Monday, May 14, 2018

The year Cannes was canned




On the morning of 18 May 1968, a press conference is held at the Jean Cocteau Theater in Cannes. By then, the 21st edition of the annual film festival held in the French seaside resort town has already been underway for a week. The meeting is called by François Truffaut and Jean-Luc Godard, originators of the French New Wave. Truffaut calls for a shutdown of the festival in solidarity with the strikes and demonstrations taking place across France protesting authoritarianism and the Vietnam War, and all hell breaks loose. 
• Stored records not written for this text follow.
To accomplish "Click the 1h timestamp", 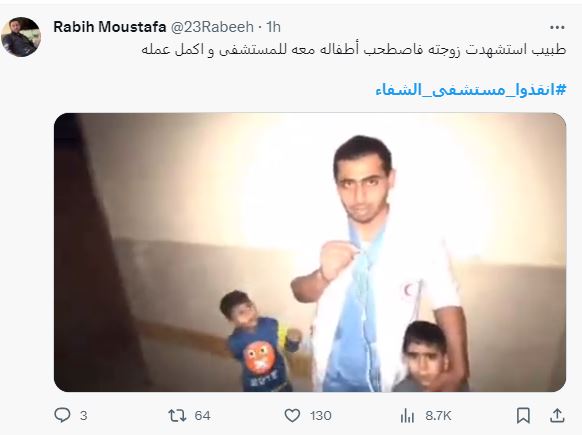I will coord(274,27).
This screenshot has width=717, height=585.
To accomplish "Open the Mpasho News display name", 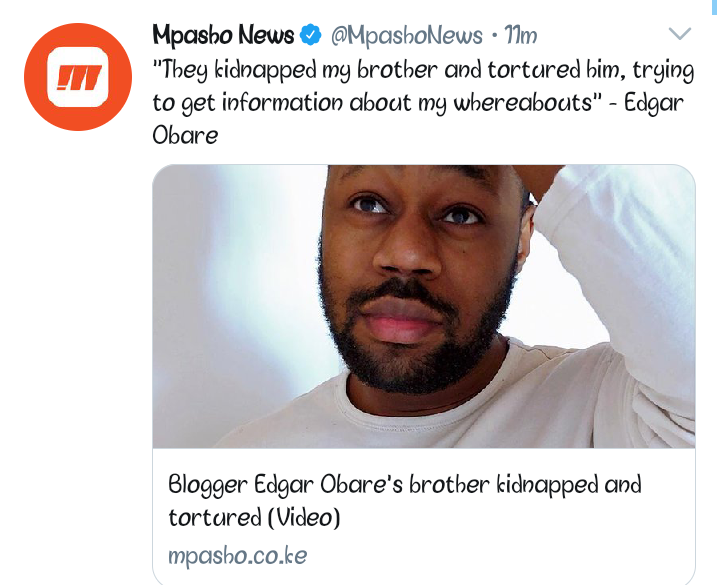I will (x=223, y=35).
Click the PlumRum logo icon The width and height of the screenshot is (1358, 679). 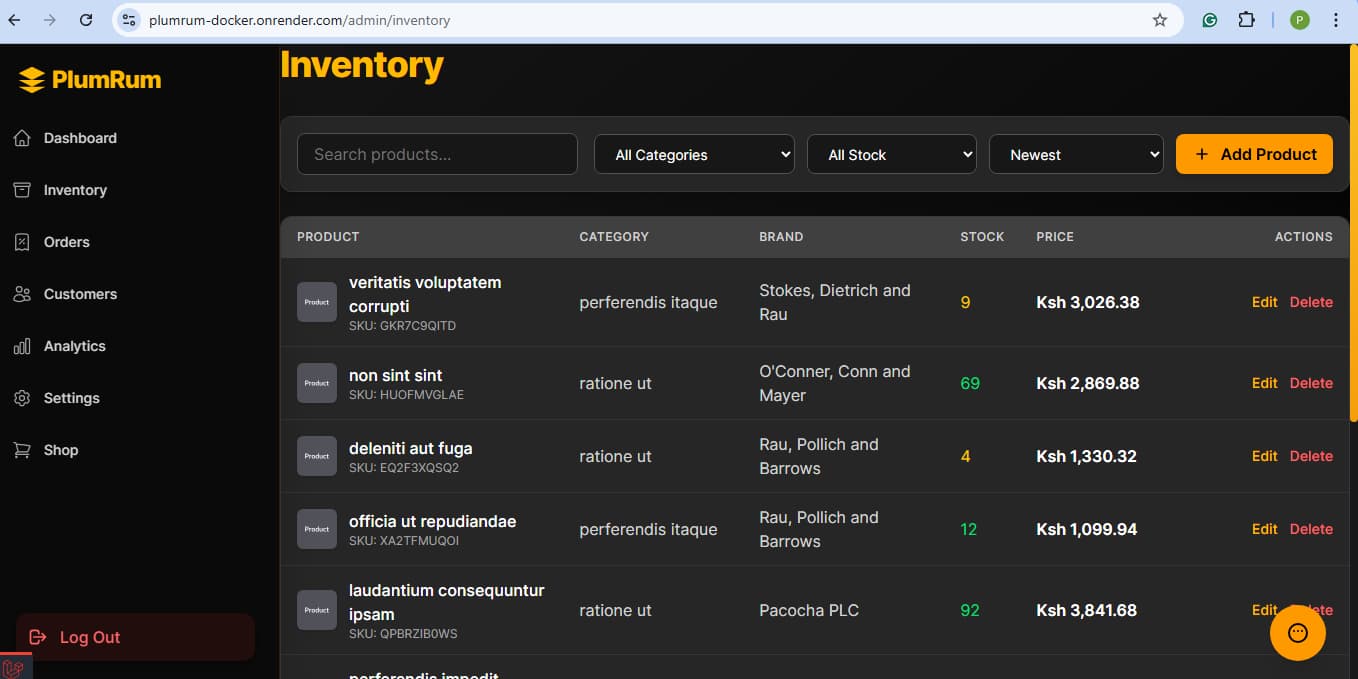coord(32,80)
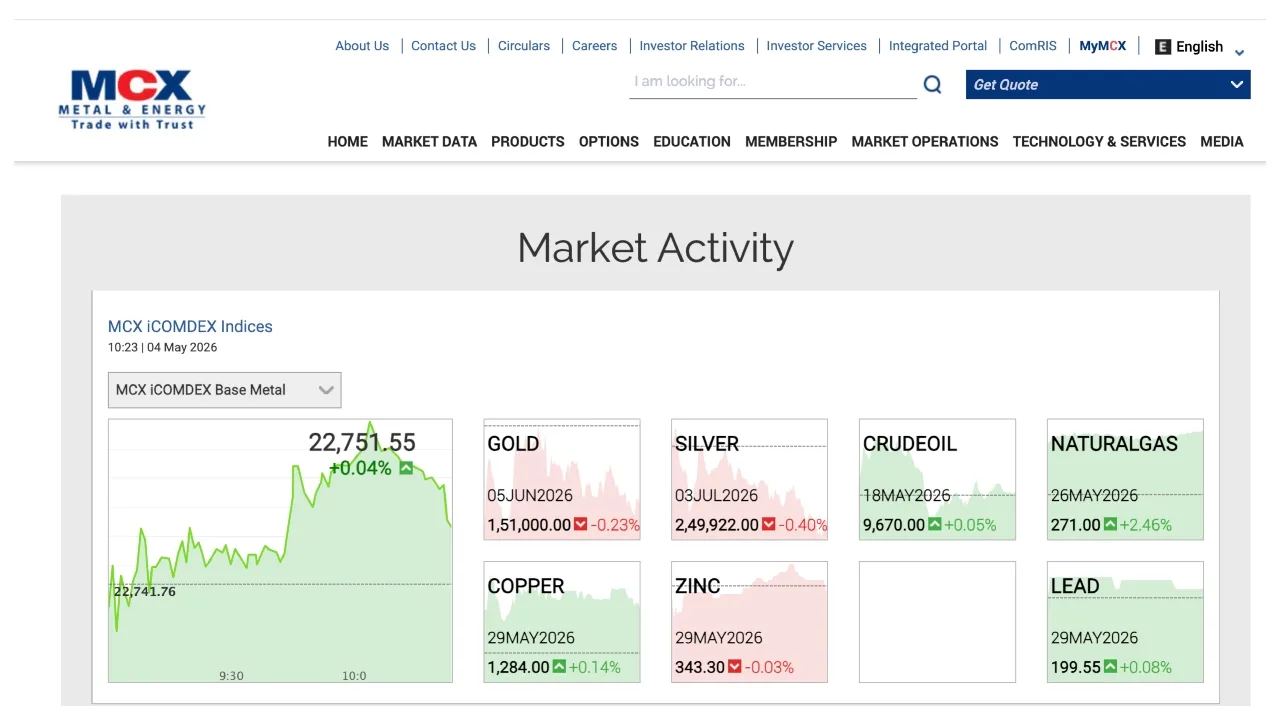This screenshot has width=1280, height=720.
Task: Open the MARKET DATA menu
Action: [429, 142]
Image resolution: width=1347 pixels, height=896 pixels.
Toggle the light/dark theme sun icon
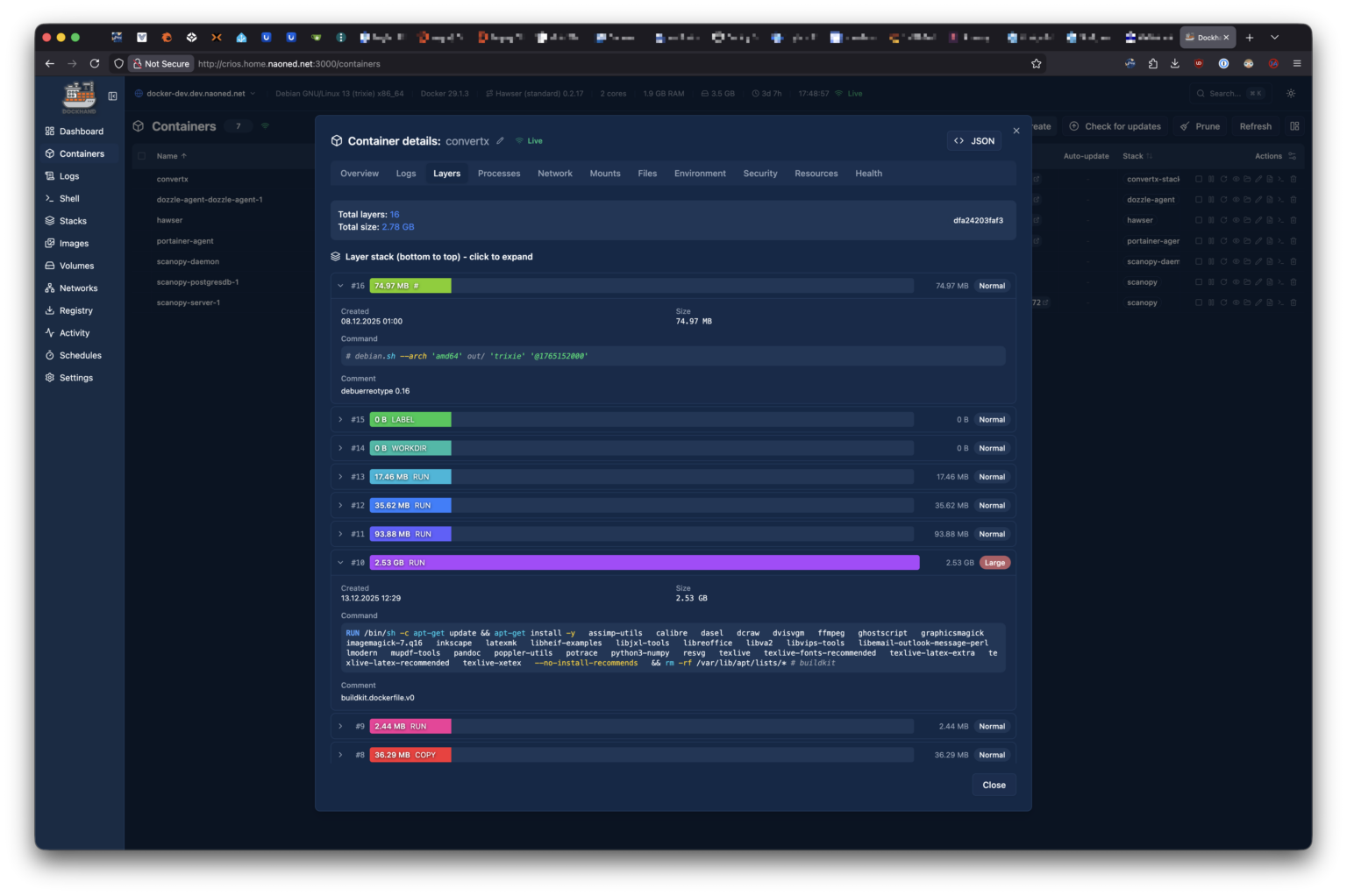(x=1291, y=94)

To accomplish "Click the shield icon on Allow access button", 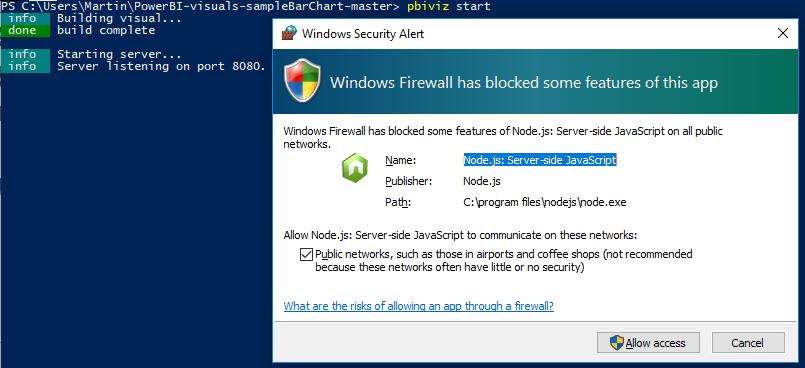I will tap(617, 342).
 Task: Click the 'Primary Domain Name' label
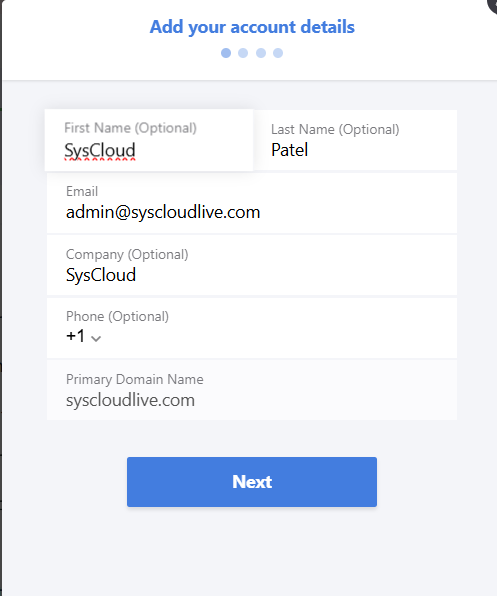coord(135,379)
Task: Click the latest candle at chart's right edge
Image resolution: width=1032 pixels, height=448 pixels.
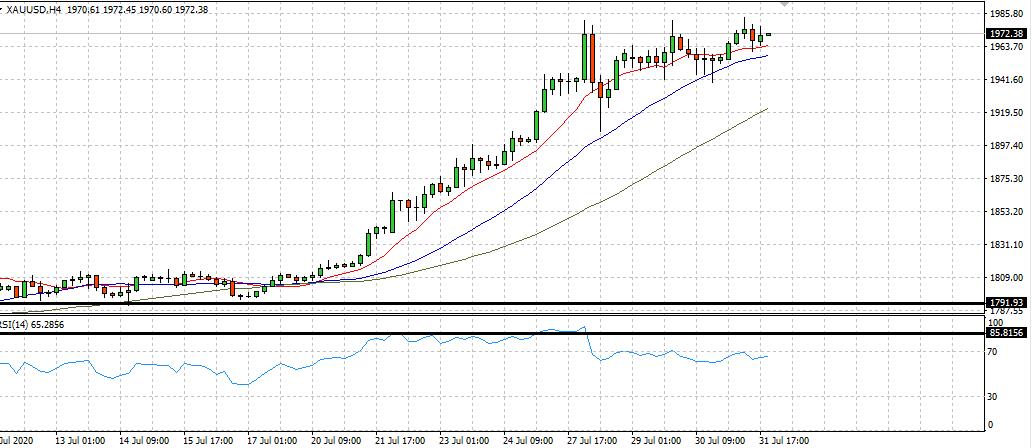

As charged press conferences go, they don't get much better. “I want the festival to close,” Truffaut says to a volley of boos. “We’re talking solidarity with students and workers, and you’re talking dolly shots and close-ups,” Godard yells. “You’re idiots!” Claude Lelouch and Milos Forman announce they’re withdrawing their films. A disgruntled Roman Polanski says that shutdown or not, no one gives a hoot about Cannes. One attendee stands within swinging distance of Truffaut and shouts in his face. Finally, a man in a suit announces that since they can’t guarantee screenings will go on uninterrupted, they are shutting down the festival. 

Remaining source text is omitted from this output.